Полноценного заменителя мяса найти не удалось. Они долго бродили по мокрой пойме. Рики порой вытаскивала из раскисшей почвы какие-то коренья, перемалывала их клювом, производя громкой треск, точь-в-точь, как аист, прилетевший по весне на старое гнездовье. Кое-что давала попробовать Рихарду. Вкус у корней был жгучий и не слишком съедобный.
— Не сезон… — вздохнул Рихард.
Видимо, Рики покуда плохо разбиралась в идиоматических выражениях, потому что спросила:
— Что значит — не сезон?
— Значит, сейчас ничего подходящего нет, но потом, может быть, вырастет.
— Потом вырастет, — эхом откликнулась Рики.
К месту своих ночёвок Рихард вернулся с пучком ворсистых черешков, вкусом напоминавших ревень.
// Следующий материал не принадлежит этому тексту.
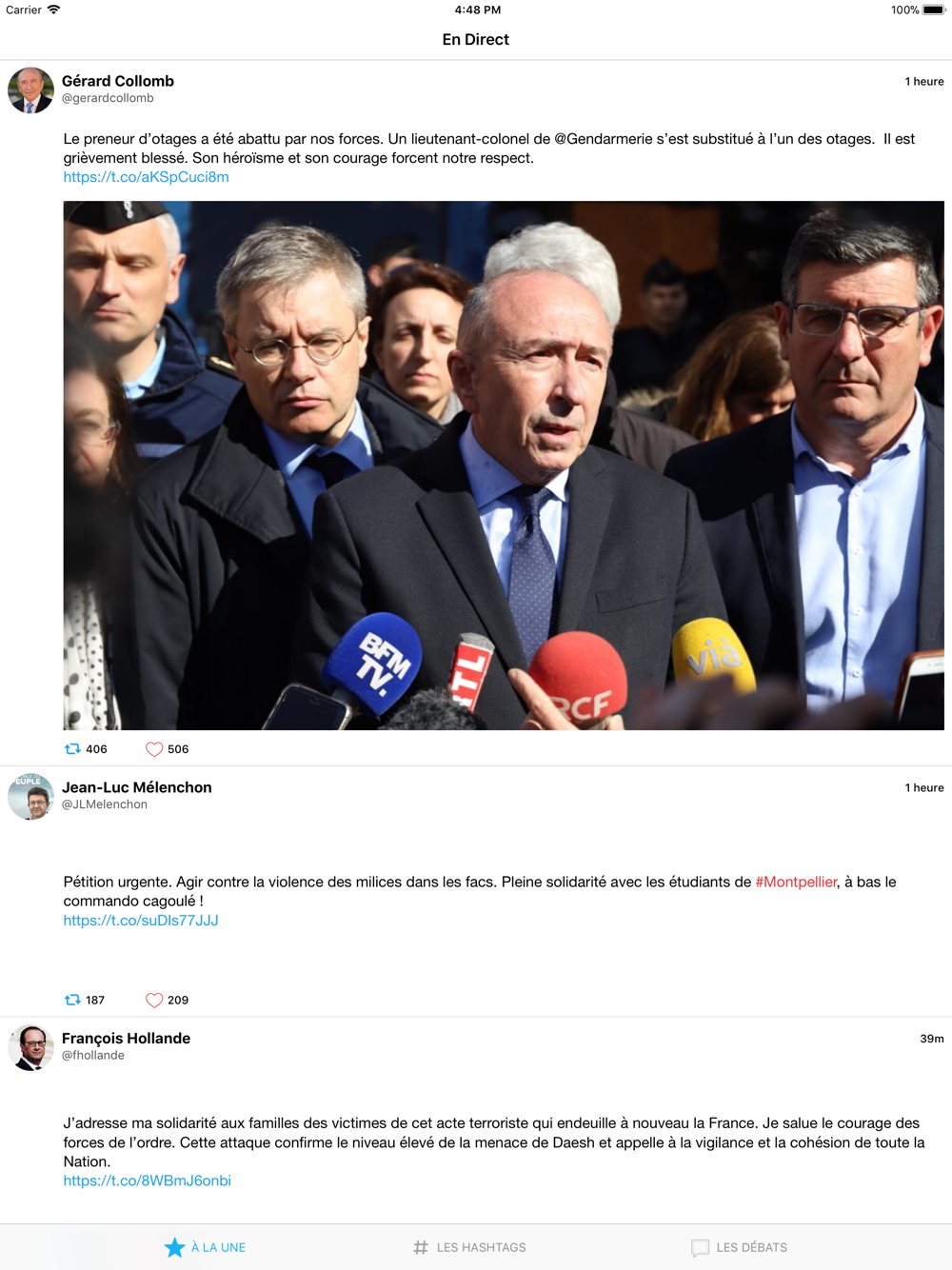Open the link t.co/suDIs77JJJ
The height and width of the screenshot is (1270, 952).
(x=141, y=921)
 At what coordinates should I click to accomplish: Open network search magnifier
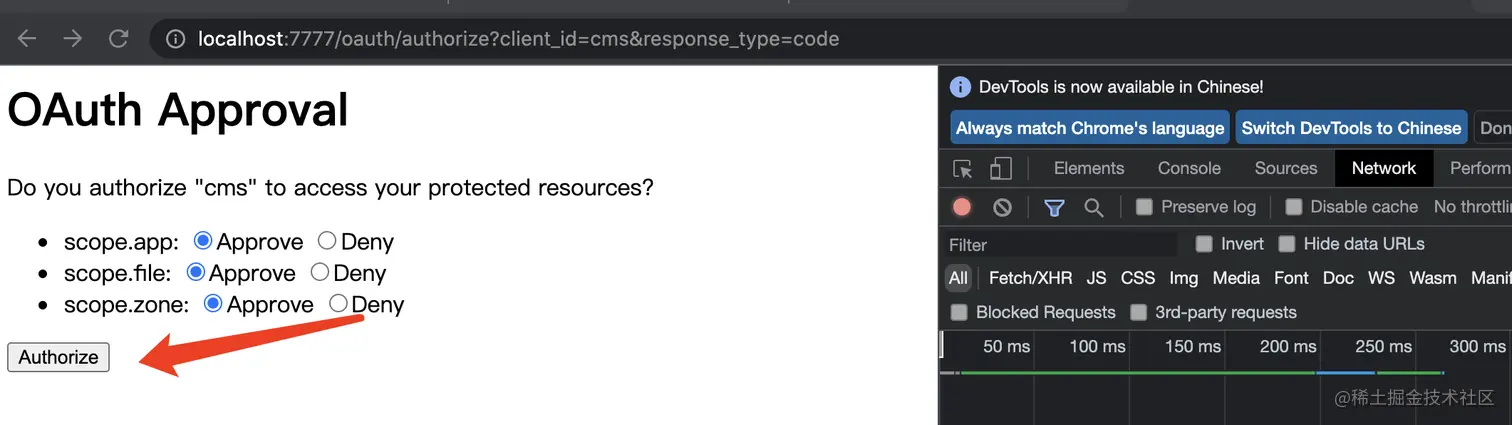click(1094, 207)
Да и всё растение с лопушистыми листьями, было на ревень похоже. Растение показала Рики, сам Рихард не решился бы попробовать его: вид волосатых черешков не вызывал аппетита. Набрать местного ревеня можно было бы целую охапку, но Рихард уже усвоил нехитрое правило: не брать ничего больше, чем на один раз. Никакие запасы здесь не сохраняются, всё будет изничтожено травой.